Ya no quedan más opciones


Hay señales de que más políticos concluyen que lo que necesita el país es un baño de realismo, pero lo han dejado tan tarde que los problemas tienen dimensiones monstruosas.


El conflicto entre Alberto Fernández y su jefa política no se debe a sus eventuales discrepancias ideológicas sino a que desempeñan papeles distintos. No es lo mismo estar formalmente a cargo del gobierno como Alberto y, en el caso de Cristina, dedicarse a criticar el accionar del gobierno que había formado como si fuera una comentarista independiente.

Alberto jura que coincide plenamente con Cristina acerca de la maldad del FMI, lo inhumanos que son los ajustes, la supuesta necesidad de reformar el sistema jurídico para que los jueces dejen de molestarla por lo que hizo en el pasado reciente y otros asuntos, pero no puede olvidar que las medidas que tome, o que se niegue a tomar, tendrán consecuencias concretas.

Demás está decir que Cristina entiende muy bien que a menudo quienes gobiernan tienen que conformarse con el mal menor, pero sucede que está mucho más interesada en aprovechar las dificultades que hacen tan ingrata la labor de Alberto que en ayudarlo a solucionarlas.

Mientras que Cristina y sus adherentes viven en un mundo en que nunca es necesario ajustar nada, Alberto y aquellos funcionarios que le responden están en uno en que los recursos son limitados.

TAREA A REALIZAR: Según el texto sobre Alberto Fernández y Cristina, ¿a qué se debe el conflicto entre ambos? Los datos no guardan relación alguna con el texto.

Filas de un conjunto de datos
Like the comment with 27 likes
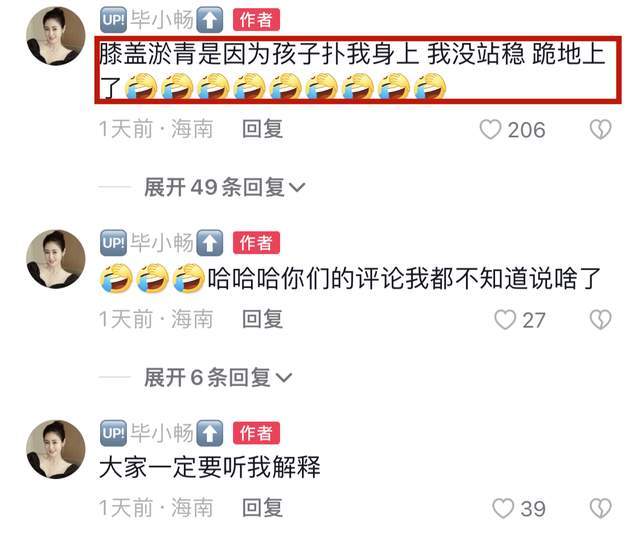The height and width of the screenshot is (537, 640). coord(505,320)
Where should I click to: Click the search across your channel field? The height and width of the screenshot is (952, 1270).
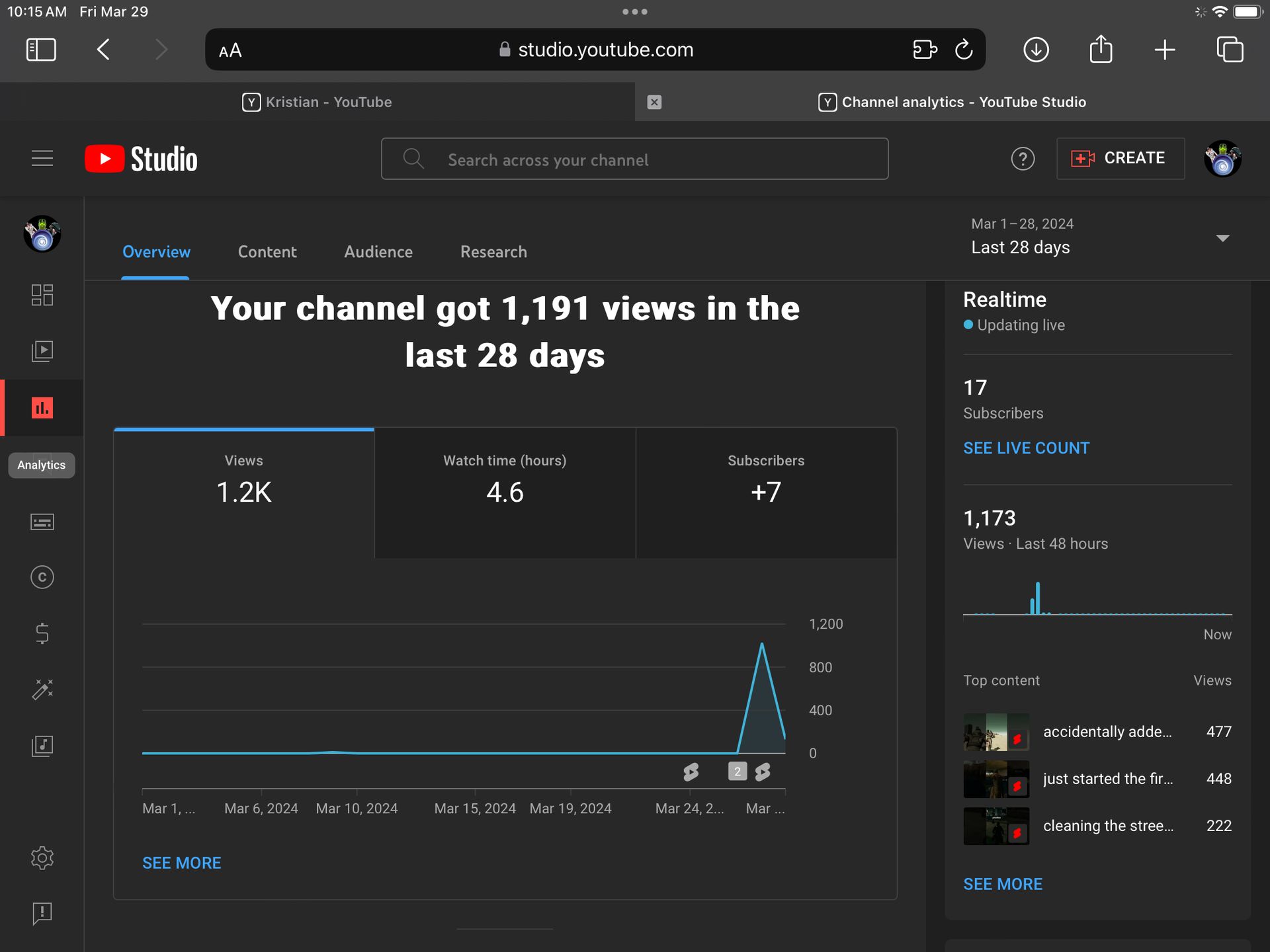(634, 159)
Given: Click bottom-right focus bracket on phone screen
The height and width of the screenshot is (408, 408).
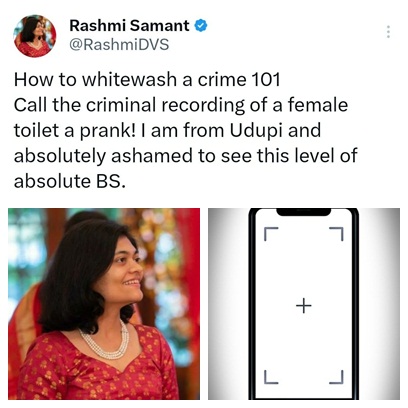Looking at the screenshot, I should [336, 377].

RESPUESTA AL EJERCICIO: A que desempeñan papeles distintos, y no a sus eventuales discrepancias ideológicas.